Step 3：Point of interest is established for clustering cluster；For the clustering cluster obtained in the step 2, extract mobile subscriber's Behavioural characteristic, so as to establish the point of interest of user；

Step 4：Denoising is carried out to point of interest；Point of interest in the step 3 is calculated, calculates each interest Radius, interval time and the density of point, while the motion track of each denoising to being included in point of interest clusters again Processing, further filters out the noise data in point of interest, retains real point of interest；

Step 5：Establish mobile Markov model；Shape is established for each really point of interest obtained in the step 4 State transition probability and state transition probability matrix；

Step 6：Predict the next position；After mobile user data is collected, handled through above-mentioned steps one~tetra-, extraction movement The point of interest of user, realizes according to the mobile Markov model established in the step 5 and mobile subscriber's the next position is carried out Prediction.

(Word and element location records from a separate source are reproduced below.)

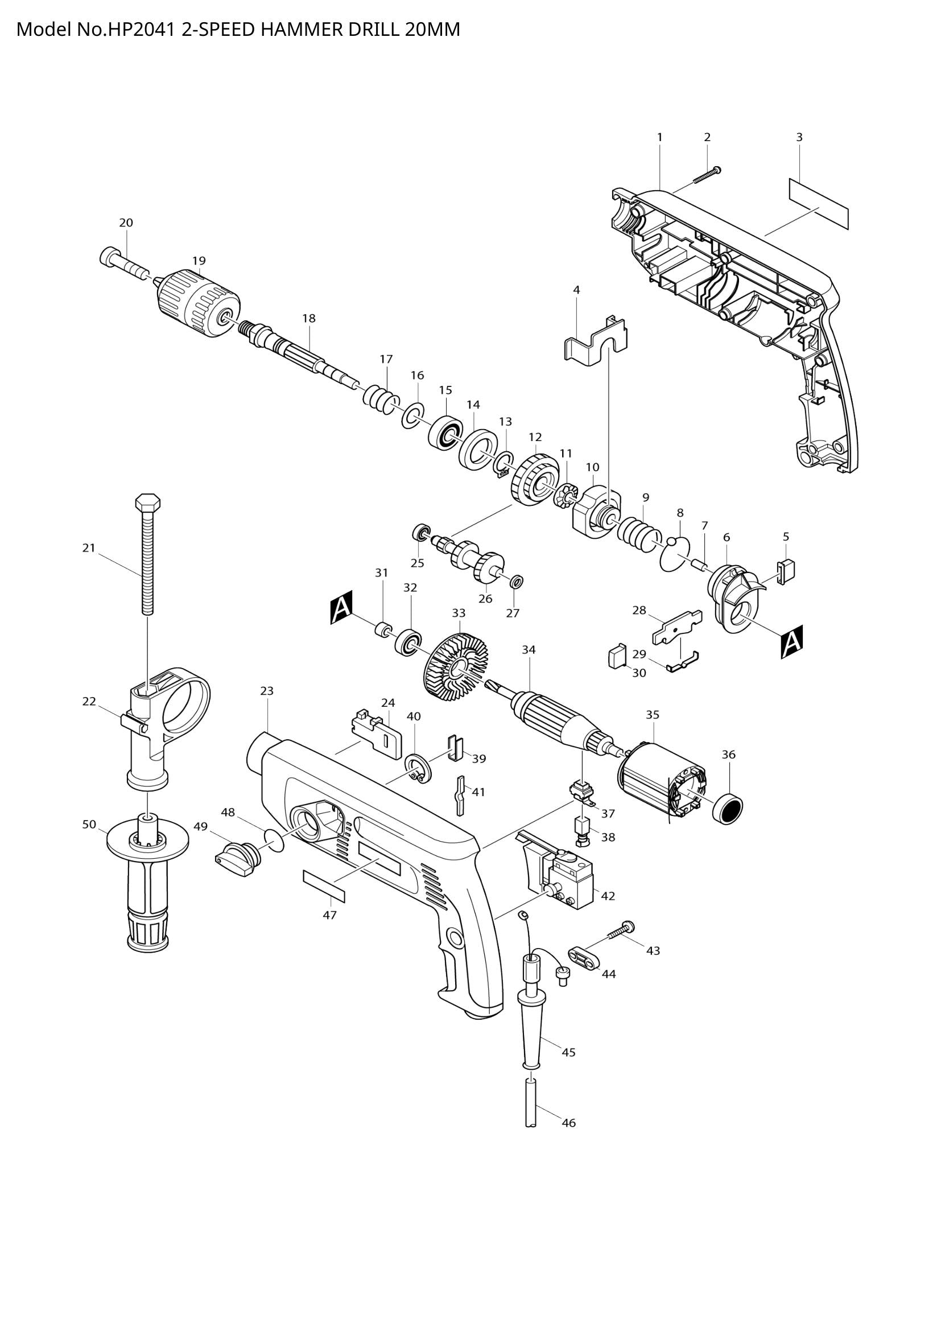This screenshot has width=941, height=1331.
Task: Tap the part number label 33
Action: pos(459,613)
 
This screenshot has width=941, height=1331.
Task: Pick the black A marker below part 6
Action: pos(791,642)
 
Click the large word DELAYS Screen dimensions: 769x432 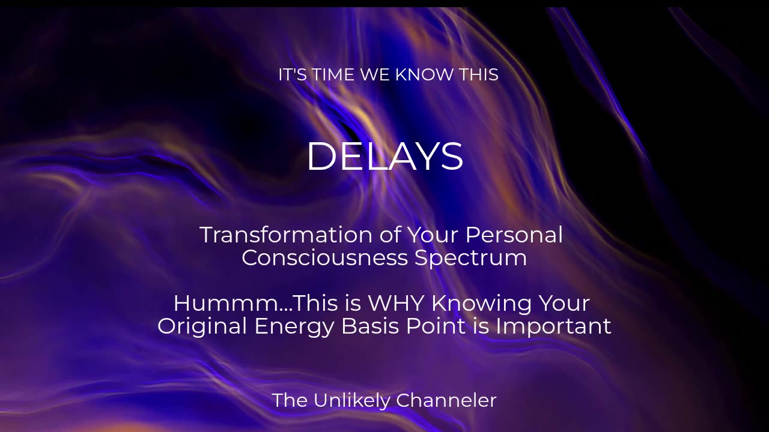[x=385, y=156]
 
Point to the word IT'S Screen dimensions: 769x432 [x=293, y=75]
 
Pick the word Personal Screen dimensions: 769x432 [x=514, y=235]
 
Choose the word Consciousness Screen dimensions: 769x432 [x=325, y=257]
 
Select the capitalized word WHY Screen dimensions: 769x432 [x=396, y=304]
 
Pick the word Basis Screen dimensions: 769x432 [x=370, y=326]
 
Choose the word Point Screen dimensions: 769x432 [x=436, y=326]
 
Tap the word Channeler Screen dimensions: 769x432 [x=446, y=400]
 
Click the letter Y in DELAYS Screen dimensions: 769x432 [x=427, y=156]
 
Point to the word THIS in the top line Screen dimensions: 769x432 [x=479, y=75]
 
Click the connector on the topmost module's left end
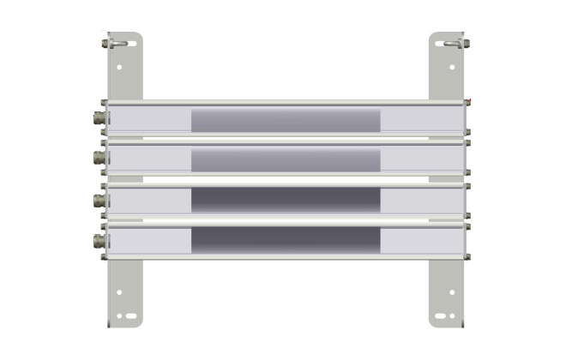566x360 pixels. click(x=100, y=118)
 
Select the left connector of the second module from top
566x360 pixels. click(x=100, y=159)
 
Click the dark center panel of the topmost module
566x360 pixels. click(x=286, y=120)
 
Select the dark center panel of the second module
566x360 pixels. click(x=286, y=159)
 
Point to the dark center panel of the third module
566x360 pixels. click(x=286, y=201)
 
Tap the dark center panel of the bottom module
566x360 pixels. click(x=286, y=241)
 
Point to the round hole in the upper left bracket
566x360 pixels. click(x=119, y=67)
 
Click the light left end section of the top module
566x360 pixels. click(x=150, y=119)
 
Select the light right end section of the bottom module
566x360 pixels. click(x=422, y=241)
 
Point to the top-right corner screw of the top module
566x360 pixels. click(x=467, y=103)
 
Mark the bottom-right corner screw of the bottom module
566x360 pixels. click(x=467, y=255)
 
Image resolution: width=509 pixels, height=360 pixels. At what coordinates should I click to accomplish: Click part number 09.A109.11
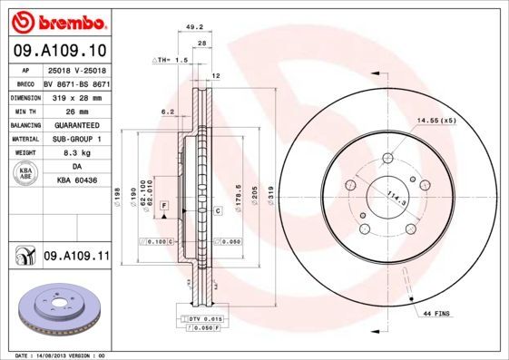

2. the Forecasting Methodology based on mobile hidden Markov model under a kind of space-time big data according to claim 1, its It is characterized in that, the method for denoising is in the step 1：Retain static motion track, i.e., the speed of static motion track first Spend speed<δ, δ are a pre-defined constant；As the speed speed of motion track>δ, is dynamic mobile track, so that Delete all dynamic mobile tracks.

3. the Forecasting Methodology based on mobile hidden Markov model under a kind of space-time big data according to claim 1, its It is characterized in that, clustering cluster in the step 2 is closed and carries out class cluster merging, and the method that the class cluster merges is：Clustering cluster C₁= {c₁,c₃,c₇,c₉And clustering cluster C₂={ c₉,c₁₁,c₁₂, then the two clustering clusters merge into a clustering cluster：C₁∪C₂={ c₁, c₃,c₇,c₉,c₁₁,c₁₂}。